To be complete you had best include tax. The private sector worker would pay no tax but the public sector worker would have to pay tax of £1052pa which would reduce the income to £14,148. So 60% more.
So now that you have thought about what a wonderful deal public sector workers are getting, which public service will you be joining?0 -
How about teaching? If you are on average salary of £27000, you could make a career switch that could see you earn a lot more. You would need to get a degree, which would take 3 years. So that would cost you £81000 in lost income. Plus, you'd have tuition fees of £9000 a year, which comes to £108000. Obviously, you'd need to live somewhere - say another £80 a week for a student room, which would be another £4000 a year in rent, or £12000 total. Plus food, books, clothing, the odd trip to the pub or cinema, phone bills, maybe some presents for people, transport costs, which would be another £10000 or so at the very least. So that bit would cost you £130000.
So now that you have thought about what a wonderful deal public sector workers are getting, which public service will you be joining?
You'll then have to get a teaching qualification, which will take another year. So that's another £27000 in lost salary, plus another £7500 to cover rent, food, transport etc. Which takes the total to £164500, before your first salary.

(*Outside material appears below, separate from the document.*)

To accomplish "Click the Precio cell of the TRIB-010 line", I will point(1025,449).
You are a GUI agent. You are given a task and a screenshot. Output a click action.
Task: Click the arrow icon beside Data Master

You'll start on £22000, so you'll be down another £5000 after the first year, which brings the total cost of the career switch to £169500. You'll be below average earnings for the next three years, but will only be about £6000 down, as you'll rise up the pay scales, towards the top at £32000 after 6 years, so you'll then start to reduce the £175000 that you'll have lost.
EDITED FOR OMISSIONS: You'll have to add in a further £9000 for the tuition fees for the post-graduate teaching qualification. Which means you'll be £184000 down. In addition, during those 4 years, you won't be contributing to a pension. According to this article http://news.bbc.co.uk/1/hi/business/8611072.stm, average employer contributions vary between 6.1% and 16.6%. Let's assume they are 7%, that's another £7000 you'll be down in lost pension contributions, which takes the cost to £191000. With growth, that 7k in lost pension would be worth a lot more over 40 years, so the true cost of a career switch from private to public sector teaching would be around £200000. It's hard to understand why there isn't a stampede.0 -
EDIT : Just found out that the above would only apply to COMPS schemes and that those who decide to contract out of personal/stakeholder pensions would not pay a lower rate of NI but would have the rebates paid into the pension scheme itself.
Thats what contracting out means!! You accrue S2P alternative in a private pension. The liability is transferred to a pension company. The worked example presumes that you DO NOT contract out.
It would normally be expected that those contracted out from age 16 to age 44 approximately would be better off but obviously not guaranteed. There is the additional benefit of being able to take this from age 55 and being able to take 25% tax-free.
If they take it at 55 they are unlikely to be better off. The money is used to buy an annuity, it is not guaranteed by the state.